(Screenshot grounding data)
-- Opening Marker --

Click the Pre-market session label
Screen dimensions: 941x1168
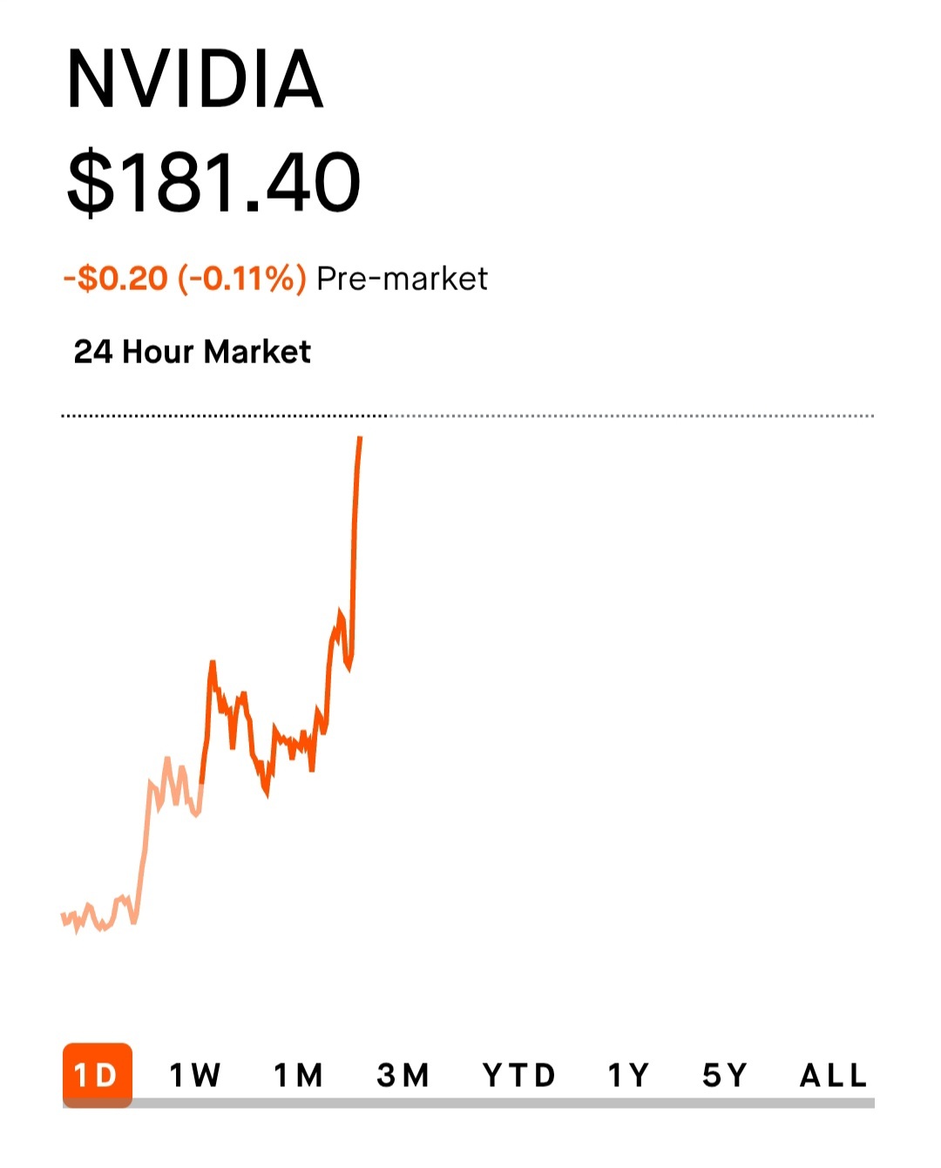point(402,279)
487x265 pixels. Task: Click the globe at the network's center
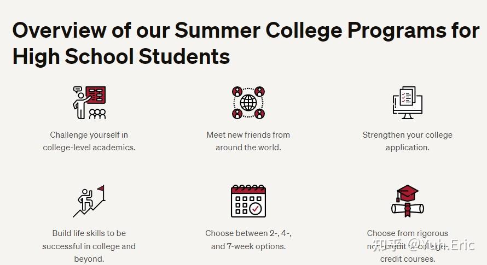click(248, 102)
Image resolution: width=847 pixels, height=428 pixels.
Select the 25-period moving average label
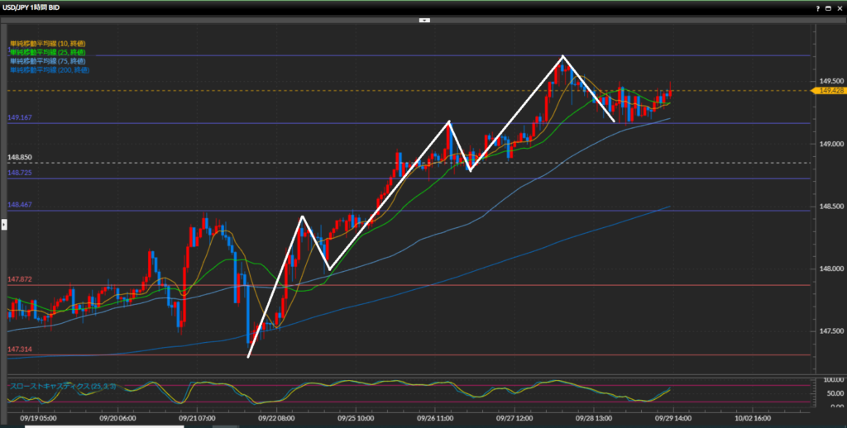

-- Closing Marker --

Copy only this, please: the line with "Screen dimensions: 941x1168" and every line after it through the end of the data, with no pictures.

▶ **Response**
Screen dimensions: 941x1168
point(402,279)
487x265 pixels. Task: Click the globe at the network's center
click(248, 102)
Image resolution: width=847 pixels, height=428 pixels.
Select the 25-period moving average label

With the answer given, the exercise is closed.